Management of Malignancy-Related Ascites

Anne Marie C. Flaherty
ONF 2015, 42(1), 96-99 DOI: 10.1188/15.ONF.96-99

A 65-year-old Polish immigrant named T. J. was diagnosed with metastatic colon cancer in January 2012 when he presented with obstructing sigmoid colon cancer and liver metastases. A diverting colostomy as well as biopsy of his liver metastases was performed and chemotherapy with FOLFOX (5-fluorouracil [5-FU], leucovorin, oxaliplatin) and bevacizumab was initiated.
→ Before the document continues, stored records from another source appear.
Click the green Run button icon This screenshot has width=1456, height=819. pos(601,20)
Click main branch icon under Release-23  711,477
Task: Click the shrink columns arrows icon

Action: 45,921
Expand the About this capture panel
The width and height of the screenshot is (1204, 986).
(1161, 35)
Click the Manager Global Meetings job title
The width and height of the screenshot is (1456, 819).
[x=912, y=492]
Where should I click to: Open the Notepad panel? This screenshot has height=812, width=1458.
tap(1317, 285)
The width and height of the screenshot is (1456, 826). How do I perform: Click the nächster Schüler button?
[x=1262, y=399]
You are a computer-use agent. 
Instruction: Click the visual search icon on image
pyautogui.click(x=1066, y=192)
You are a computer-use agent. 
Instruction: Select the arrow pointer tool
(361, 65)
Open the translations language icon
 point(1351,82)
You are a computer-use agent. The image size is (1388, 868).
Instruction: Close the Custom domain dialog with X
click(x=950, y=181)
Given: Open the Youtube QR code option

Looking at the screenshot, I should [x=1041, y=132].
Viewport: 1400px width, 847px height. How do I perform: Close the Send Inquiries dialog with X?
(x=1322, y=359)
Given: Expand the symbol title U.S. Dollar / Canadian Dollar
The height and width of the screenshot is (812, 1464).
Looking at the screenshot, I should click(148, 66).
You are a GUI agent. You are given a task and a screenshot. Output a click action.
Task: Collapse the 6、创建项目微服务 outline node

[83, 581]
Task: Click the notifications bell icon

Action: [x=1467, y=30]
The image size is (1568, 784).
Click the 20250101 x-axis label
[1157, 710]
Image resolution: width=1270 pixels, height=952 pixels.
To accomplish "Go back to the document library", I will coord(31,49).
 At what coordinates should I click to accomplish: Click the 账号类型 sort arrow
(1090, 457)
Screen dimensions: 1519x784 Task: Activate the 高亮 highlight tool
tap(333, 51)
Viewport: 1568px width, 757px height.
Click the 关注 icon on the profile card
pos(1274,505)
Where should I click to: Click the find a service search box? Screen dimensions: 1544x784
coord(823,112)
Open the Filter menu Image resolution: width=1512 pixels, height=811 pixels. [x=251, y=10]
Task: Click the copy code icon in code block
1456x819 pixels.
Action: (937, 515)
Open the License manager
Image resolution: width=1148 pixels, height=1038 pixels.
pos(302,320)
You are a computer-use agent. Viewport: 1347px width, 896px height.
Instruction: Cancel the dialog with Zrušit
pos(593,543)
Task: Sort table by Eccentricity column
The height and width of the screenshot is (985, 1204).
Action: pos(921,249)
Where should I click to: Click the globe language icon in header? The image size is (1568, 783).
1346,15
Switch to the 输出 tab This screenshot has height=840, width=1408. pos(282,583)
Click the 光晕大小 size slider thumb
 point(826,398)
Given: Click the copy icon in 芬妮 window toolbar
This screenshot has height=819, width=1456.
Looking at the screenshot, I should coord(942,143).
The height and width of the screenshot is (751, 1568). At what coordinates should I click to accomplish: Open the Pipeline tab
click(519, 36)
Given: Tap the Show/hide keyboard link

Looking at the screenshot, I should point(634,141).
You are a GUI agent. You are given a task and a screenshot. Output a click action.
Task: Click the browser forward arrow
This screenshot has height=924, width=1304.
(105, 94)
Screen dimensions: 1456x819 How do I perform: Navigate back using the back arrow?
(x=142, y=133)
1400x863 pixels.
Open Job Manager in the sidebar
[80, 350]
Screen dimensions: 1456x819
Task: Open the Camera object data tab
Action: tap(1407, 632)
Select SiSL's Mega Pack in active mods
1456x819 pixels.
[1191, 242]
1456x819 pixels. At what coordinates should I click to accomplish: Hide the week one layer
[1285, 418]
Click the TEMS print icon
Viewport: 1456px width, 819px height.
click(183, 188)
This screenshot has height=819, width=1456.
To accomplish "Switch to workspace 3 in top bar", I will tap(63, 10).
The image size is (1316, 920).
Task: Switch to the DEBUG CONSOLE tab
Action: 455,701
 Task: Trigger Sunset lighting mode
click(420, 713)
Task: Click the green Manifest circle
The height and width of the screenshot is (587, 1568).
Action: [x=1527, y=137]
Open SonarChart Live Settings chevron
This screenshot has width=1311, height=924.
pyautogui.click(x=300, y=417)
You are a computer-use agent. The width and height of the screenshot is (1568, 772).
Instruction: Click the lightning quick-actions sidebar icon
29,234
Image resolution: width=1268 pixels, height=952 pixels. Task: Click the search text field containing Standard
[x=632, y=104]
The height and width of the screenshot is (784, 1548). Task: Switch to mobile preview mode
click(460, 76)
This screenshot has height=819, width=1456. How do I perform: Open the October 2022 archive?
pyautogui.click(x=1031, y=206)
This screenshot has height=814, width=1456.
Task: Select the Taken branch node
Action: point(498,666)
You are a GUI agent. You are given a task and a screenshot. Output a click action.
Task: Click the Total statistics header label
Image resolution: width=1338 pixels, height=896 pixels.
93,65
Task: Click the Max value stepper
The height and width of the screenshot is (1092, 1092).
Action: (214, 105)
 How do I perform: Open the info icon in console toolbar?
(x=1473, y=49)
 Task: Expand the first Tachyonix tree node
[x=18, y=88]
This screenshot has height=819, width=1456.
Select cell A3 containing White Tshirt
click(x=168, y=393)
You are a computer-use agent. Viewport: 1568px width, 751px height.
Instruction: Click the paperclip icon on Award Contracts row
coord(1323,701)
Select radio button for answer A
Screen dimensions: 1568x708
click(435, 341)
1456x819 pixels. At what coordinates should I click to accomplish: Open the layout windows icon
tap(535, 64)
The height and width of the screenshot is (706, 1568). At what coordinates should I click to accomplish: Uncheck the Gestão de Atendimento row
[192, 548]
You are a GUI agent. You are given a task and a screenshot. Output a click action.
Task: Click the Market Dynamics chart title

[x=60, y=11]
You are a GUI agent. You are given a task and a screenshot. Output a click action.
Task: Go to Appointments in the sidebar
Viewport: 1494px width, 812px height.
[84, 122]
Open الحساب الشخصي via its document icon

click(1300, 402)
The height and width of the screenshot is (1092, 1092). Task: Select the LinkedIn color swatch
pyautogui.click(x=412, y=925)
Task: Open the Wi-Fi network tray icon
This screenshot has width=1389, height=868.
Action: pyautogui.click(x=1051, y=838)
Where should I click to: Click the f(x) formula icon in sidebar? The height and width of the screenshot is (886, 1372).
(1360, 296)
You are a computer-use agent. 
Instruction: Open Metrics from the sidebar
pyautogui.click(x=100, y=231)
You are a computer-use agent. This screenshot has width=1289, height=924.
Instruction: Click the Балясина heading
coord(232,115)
After three months, he transitioned to maintenance therapy with infusional 5-FU and bevacizumab until he progressed in August 2012. Oxaliplatin was reintroduced and he responded until he developed progressive neuropathy in November and his therapy was changed to FOLFIRI (5-FU, leucovorin, irinotecan) and bevacizumab. T. J. developed liver progression after three months and, because he was Kras wild type, irinotecan and panitumumab were initiated. Liver-directed therapy also was pursued and he underwent radioembolization with yittrium-90 followed by chemoembolization with irinotecan-eluded beads. At the time of these procedures, T. J.'s portal and hepatic venous systems were patent (i.e., no thrombosis or obstruction causing portal hypertension).